• **REQUIREMENT**: List every reward and penalty that the forum post below about training an agent to reach a target gives, along with the event that triggers each one.

Hi everyone,
I hope you are having a fantastic day!
I am starting to be desperate related to the training of my agent. I have a simple agent that has ray sensors 18 for the detection of ground, and 15 for the detection of the target.
The agent can move forward, backward and rotate left and right.
When an episode starts I randomly generate the map - it is a simple grid where the local position zero is the agent spawn point and on random position is the spawn point of the target. I am trying to learn the agent to reach the target.
The rewards are:
+1 for hitting the target
-1 for falling off the floor
-1 when reaching Max Step (1000)
My config file:
behaviors:
AgentBeh_v2:
trainer_type: ppo
hyperparameters:
batch_size: 2048
buffer_size: 32768
learning_rate: 0.003
beta: 5.0e-4
epsilon: 0.2
lambd: 0.99
num_epoch: 3
learning_rate_schedule: linear
beta_schedule: constant
epsilon_schedule: linear
network_settings:
normalize: true
hidden_units: 256
num_layers: 3
memory:
use_recurrent: true
memory_size: 128
sequence_length: 128
reward_signals:
extrinsic:
gamma: 0.99
strength: 0.95
curiosity:
strength: 0.05
gamma: 0.99
max_steps: 5000000
time_horizon: 2048
summary_freq: 10000
The agent is unable to learn even after a few million steps. The Mean Reward is not improving from -1. The agent often gets stuck at the corner of the floor, not far from the respawn. There has to be something fundamentally wrong with my config file.
Any help, any ideas are very much appreciated!
Best regards,
jl

• **DATASET SECTION**:
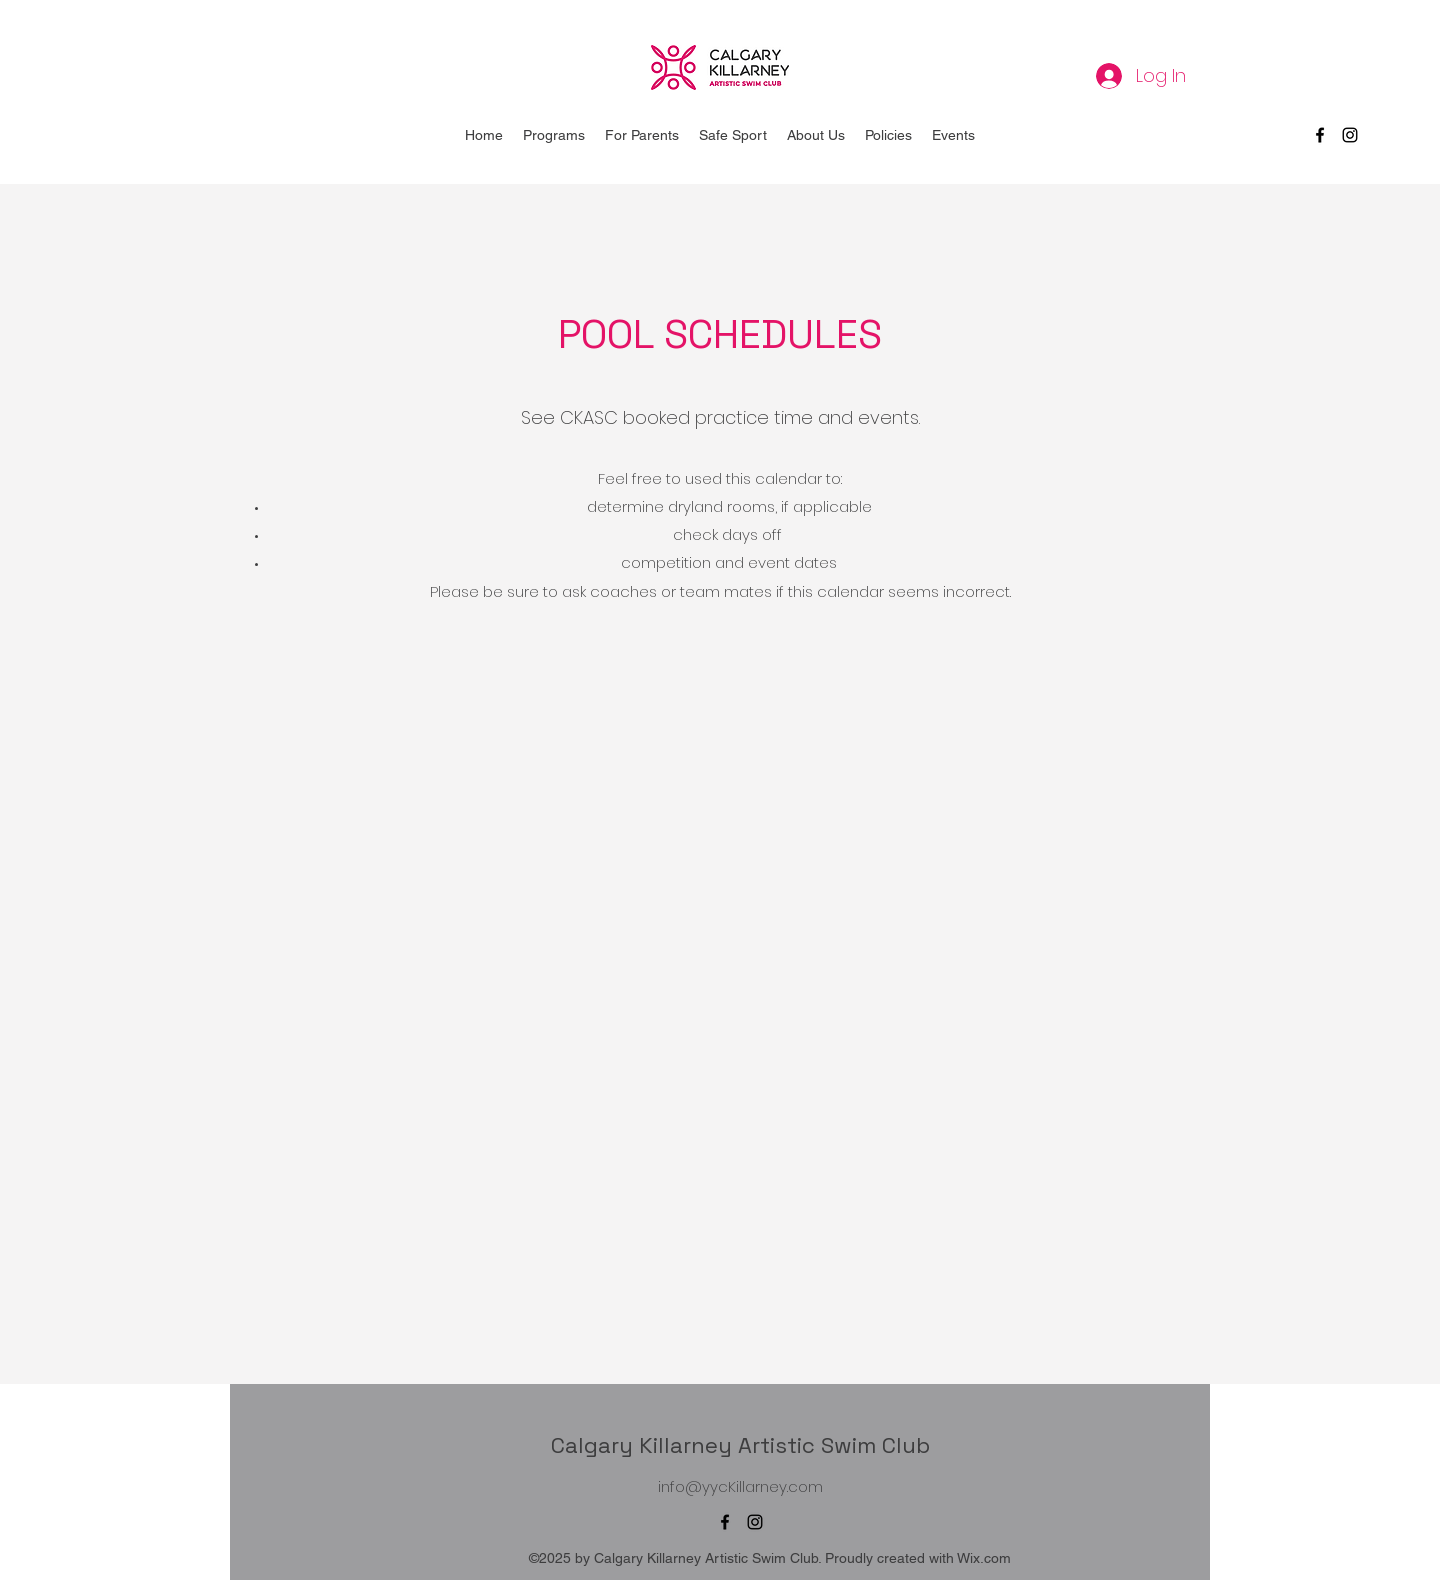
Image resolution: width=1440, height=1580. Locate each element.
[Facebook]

• **TASK SOLUTION**:
- +1 for hitting the target
- -1 for falling off the floor
- -1 when reaching Max Step (1000)